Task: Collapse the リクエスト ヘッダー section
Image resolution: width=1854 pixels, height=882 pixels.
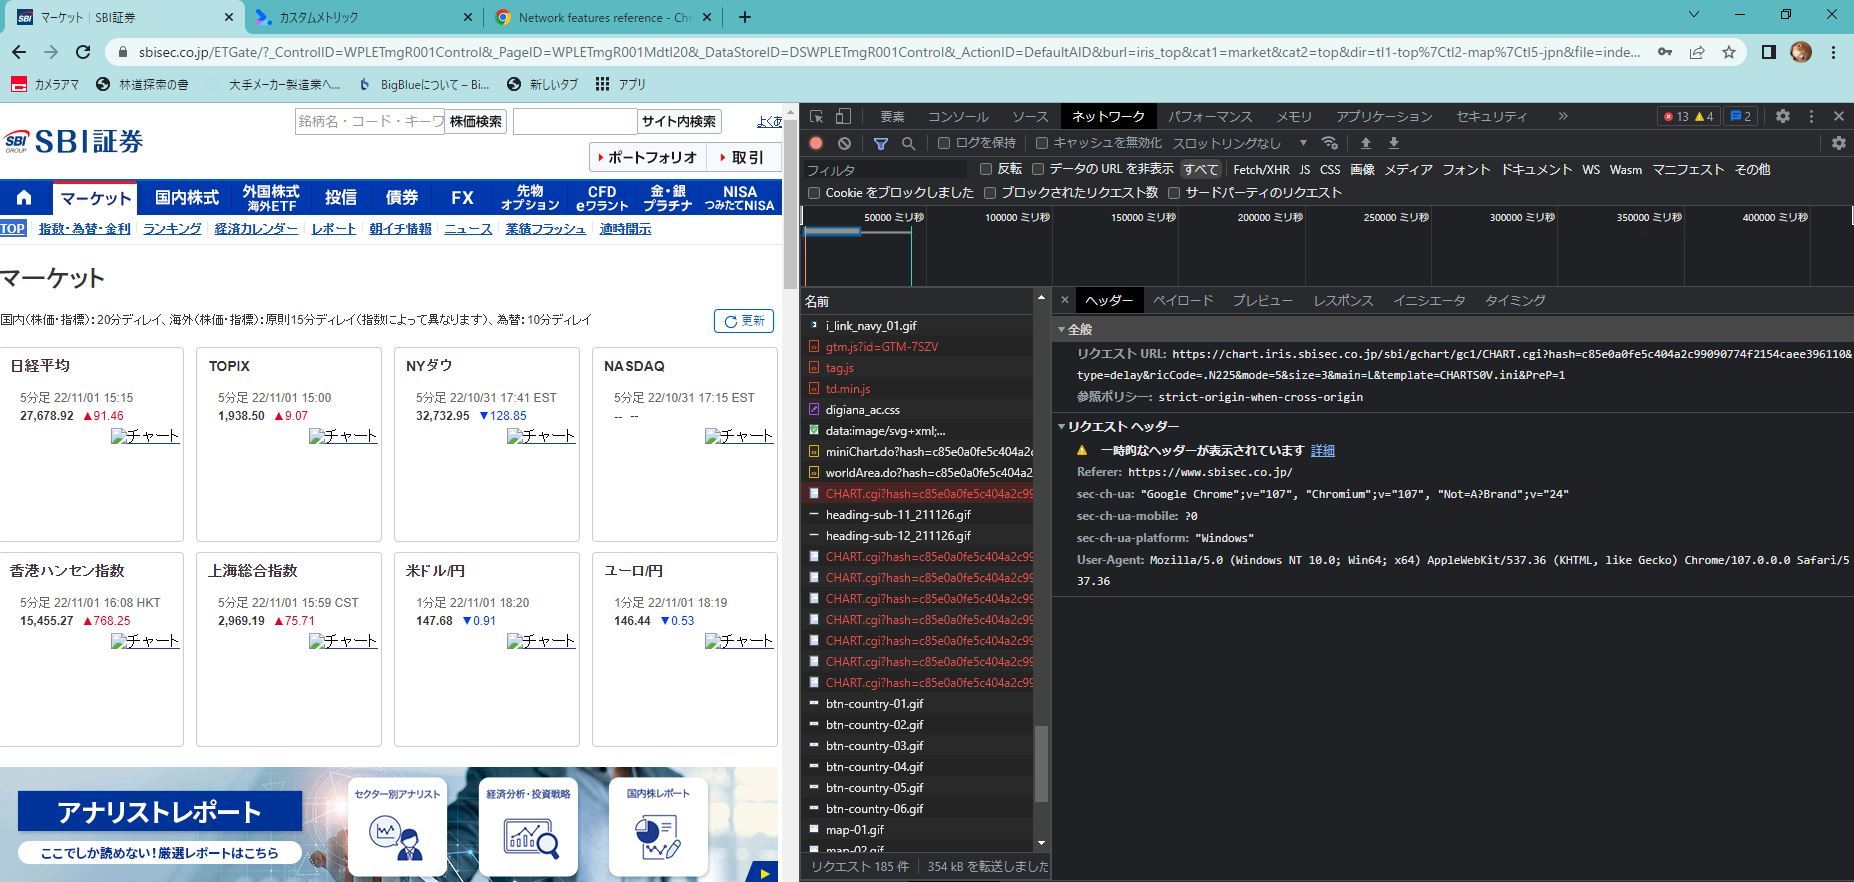Action: pyautogui.click(x=1062, y=426)
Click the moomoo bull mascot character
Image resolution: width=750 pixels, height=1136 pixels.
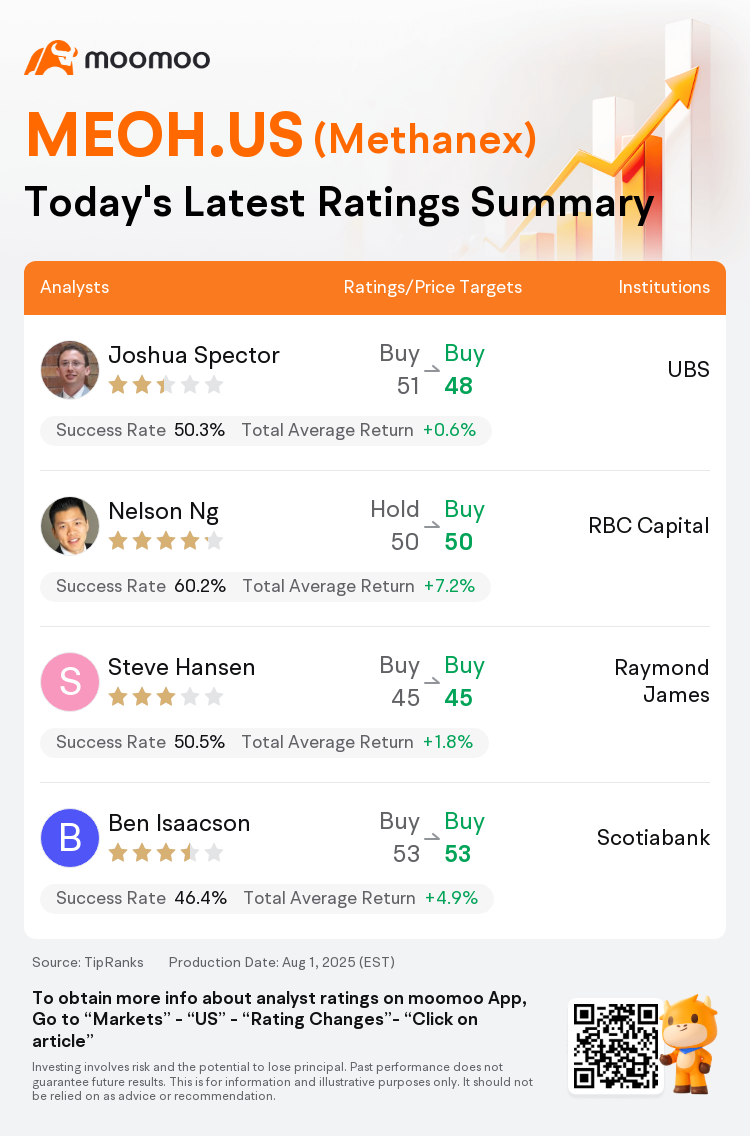point(690,1043)
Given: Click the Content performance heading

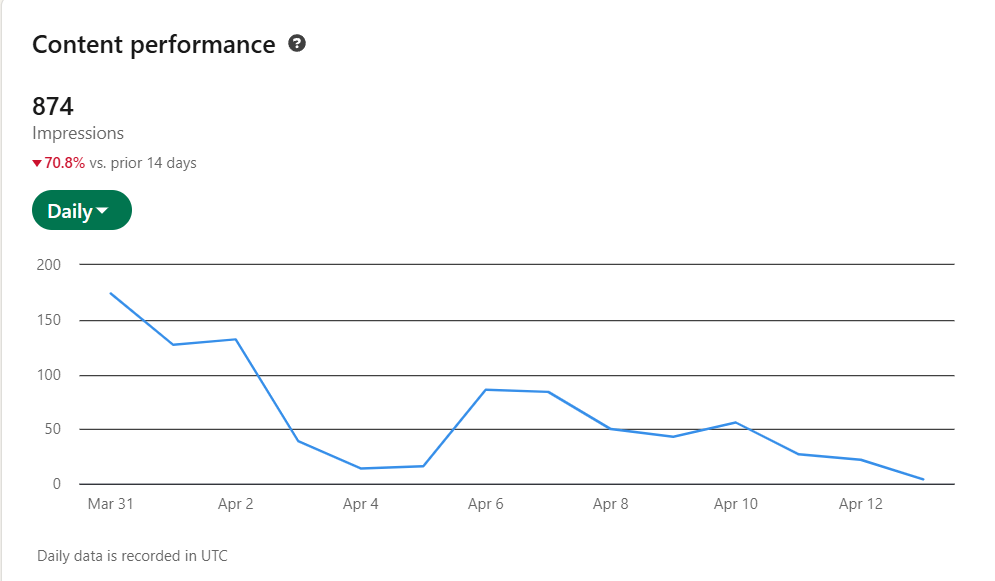Looking at the screenshot, I should tap(153, 45).
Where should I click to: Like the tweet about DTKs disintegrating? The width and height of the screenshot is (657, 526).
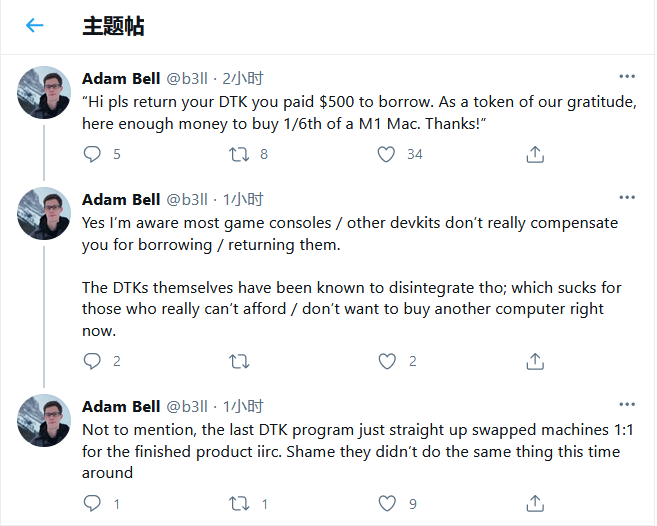click(x=386, y=361)
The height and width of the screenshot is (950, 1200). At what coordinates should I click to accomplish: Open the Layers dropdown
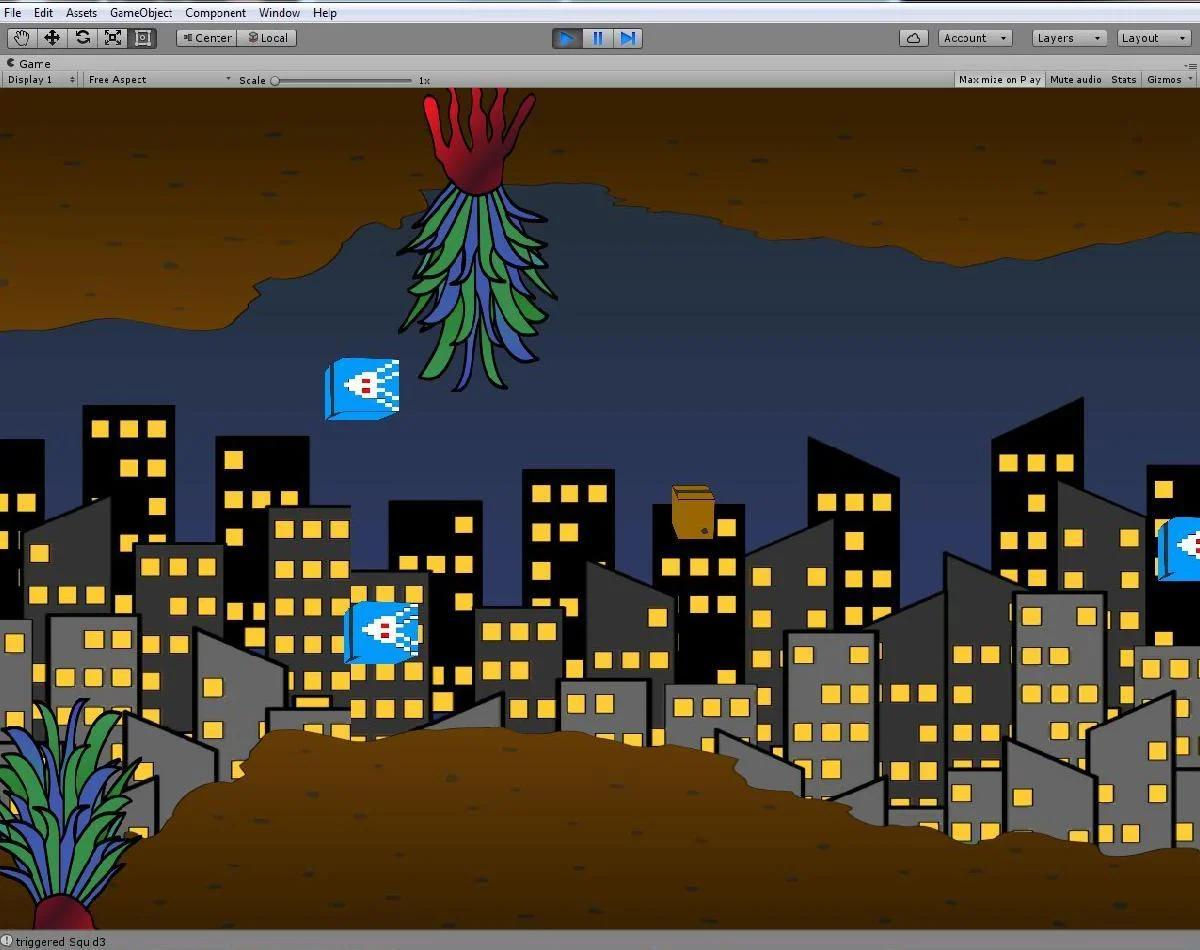[x=1069, y=38]
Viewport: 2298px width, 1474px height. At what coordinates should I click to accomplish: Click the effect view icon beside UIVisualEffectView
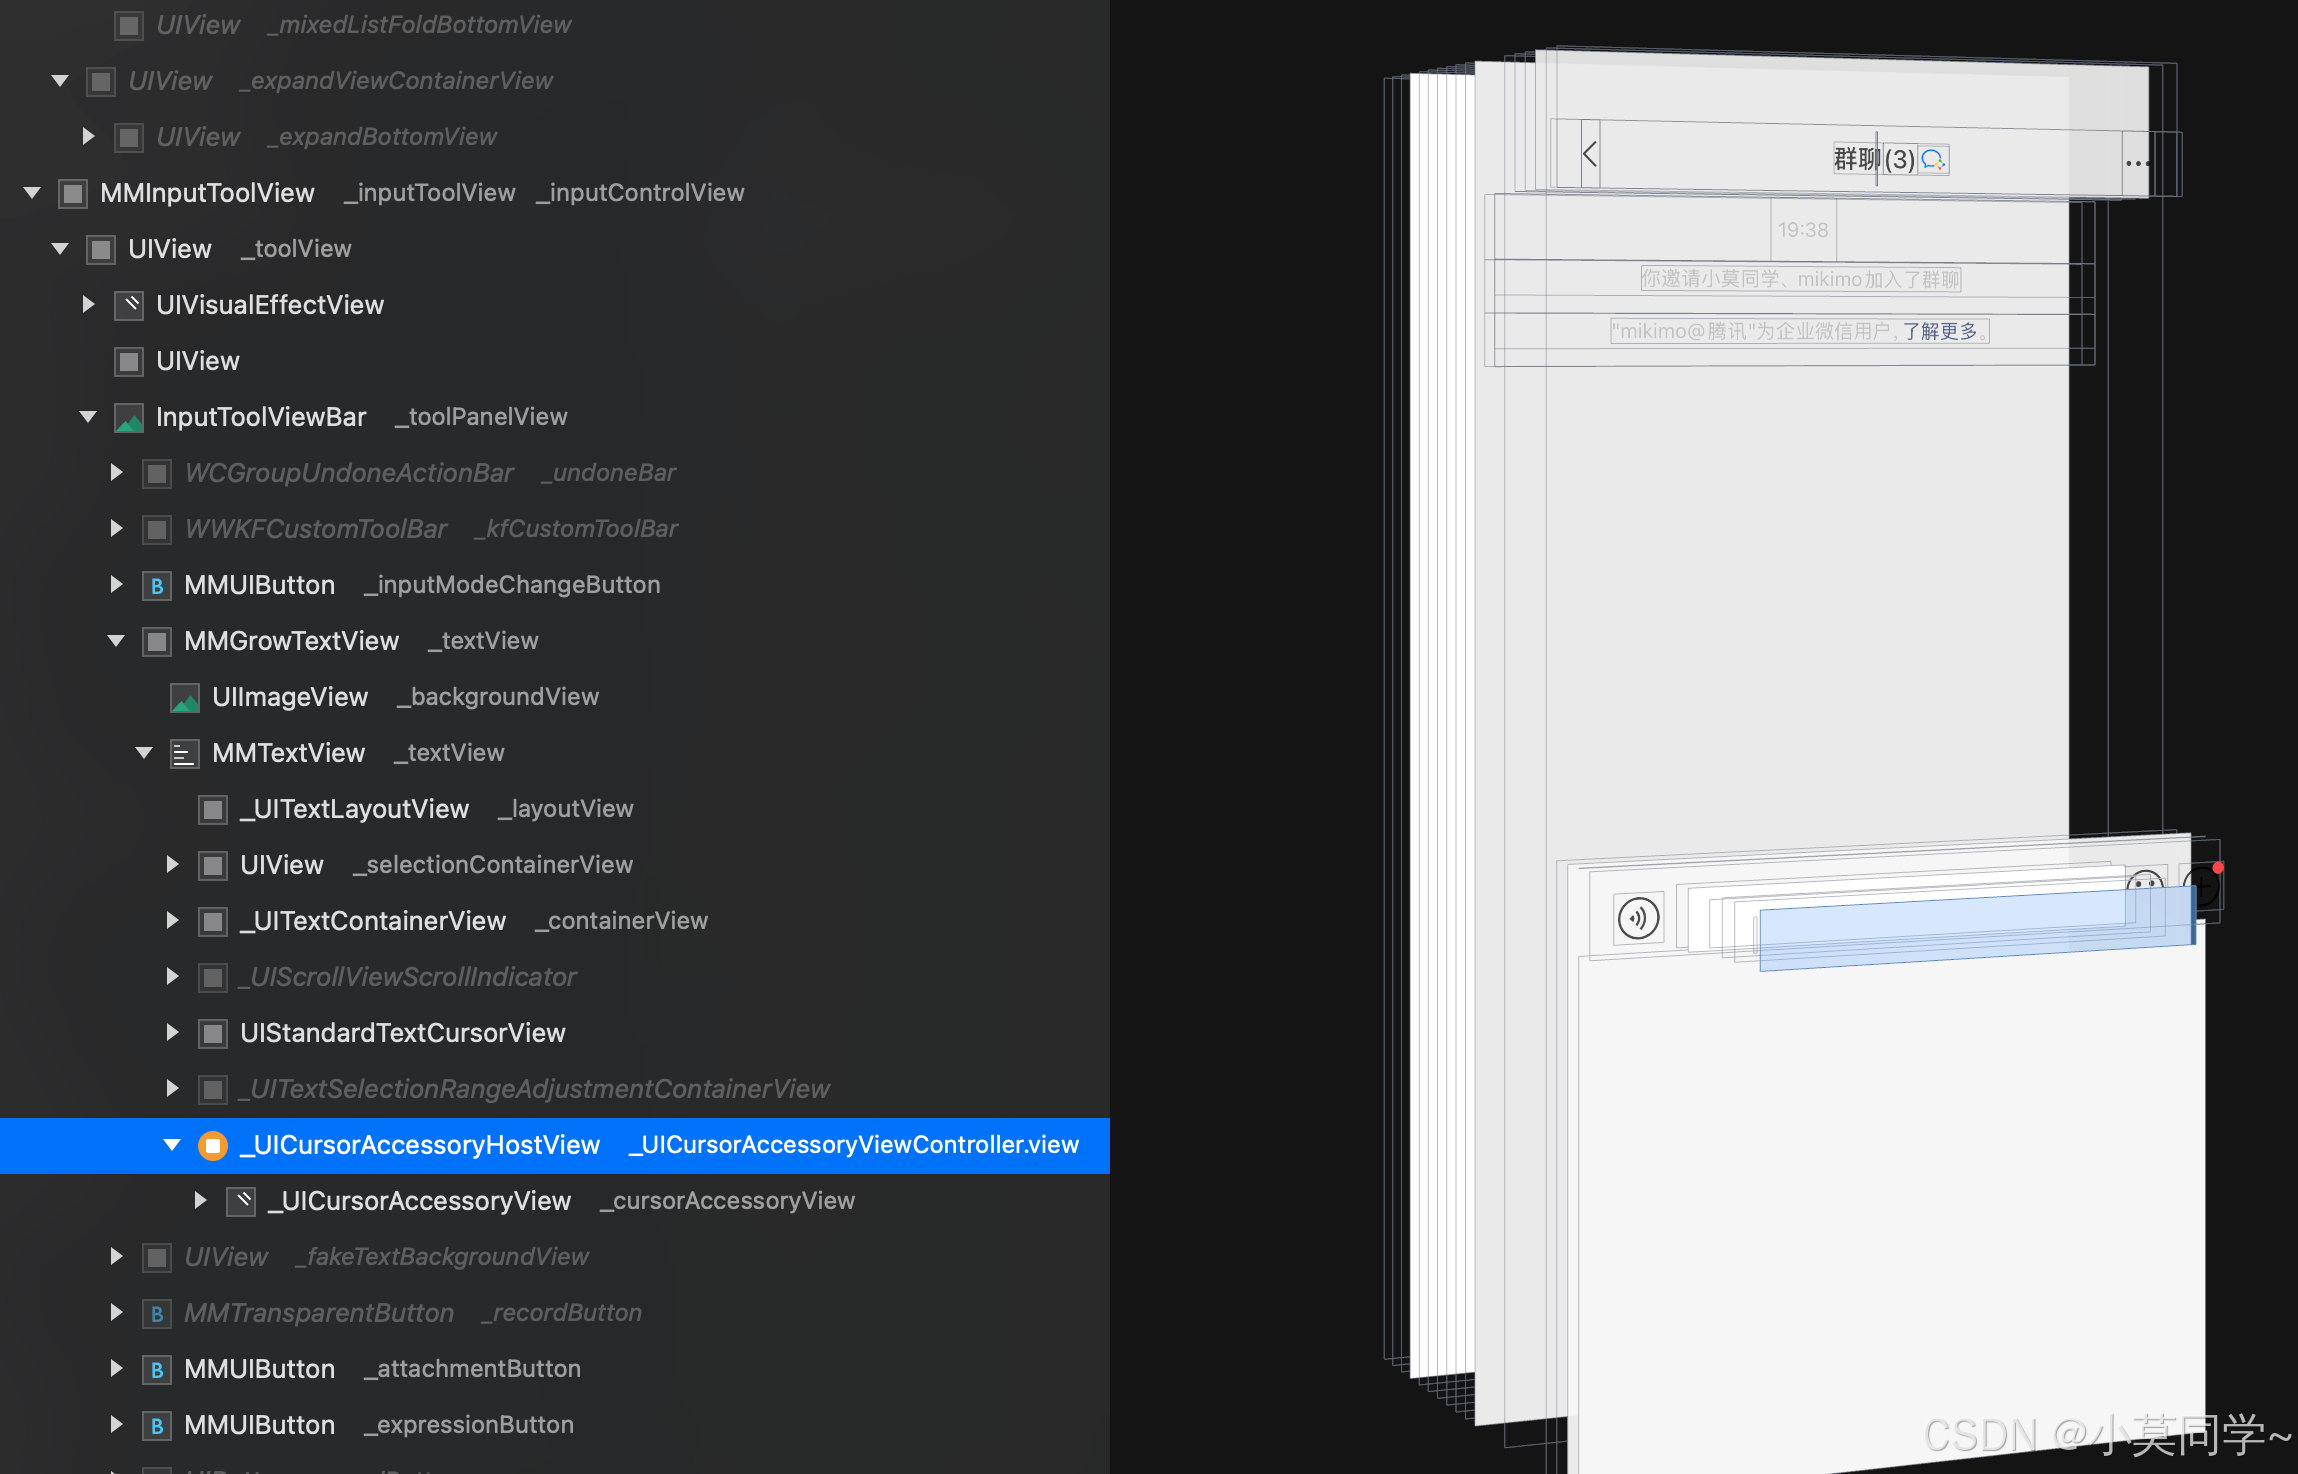point(129,305)
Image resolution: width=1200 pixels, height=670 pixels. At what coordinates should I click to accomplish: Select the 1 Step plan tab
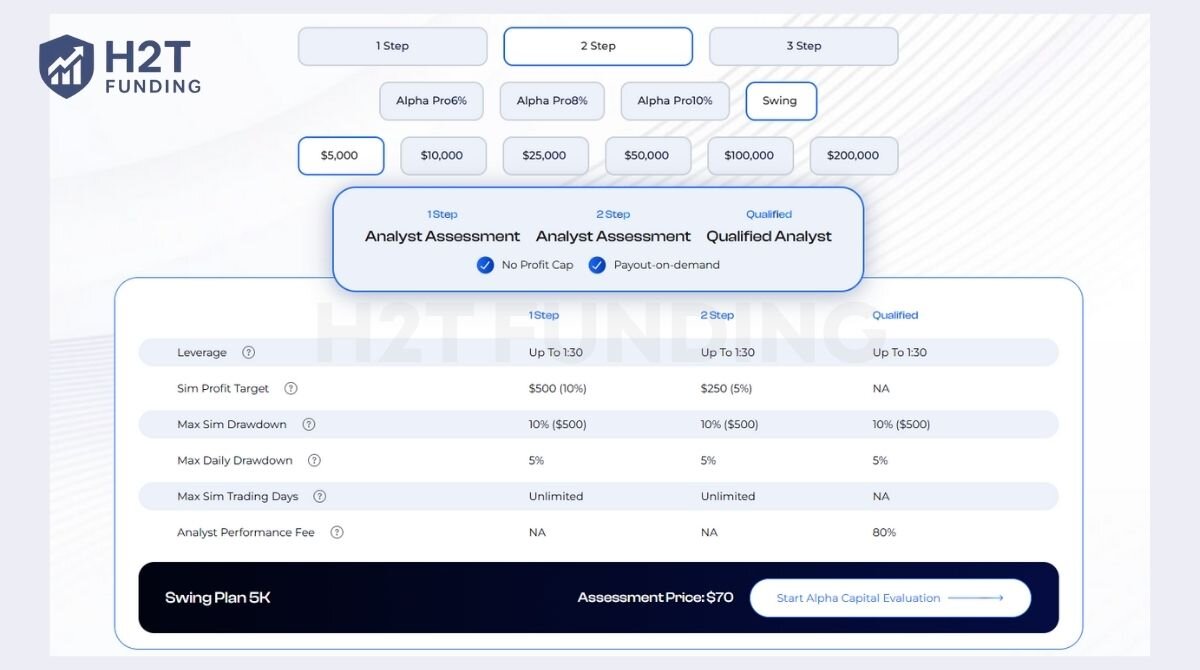point(392,46)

────

Switch "accomplish" to "complete" in the stretch from the line containing "The height and" through the end of the records, and give those lines back with nothing else changed. Leave the pictures out.

Worked solution
The height and width of the screenshot is (950, 1200). At what coordinates should I click to complete: Open the Layers dropdown
[x=1069, y=38]
Viewport: 2298px width, 1474px height. At what coordinates should I click to complete: Click the effect view icon beside UIVisualEffectView
point(129,305)
Image resolution: width=1200 pixels, height=670 pixels. At what coordinates should I click to complete: Select the 1 Step plan tab
point(392,46)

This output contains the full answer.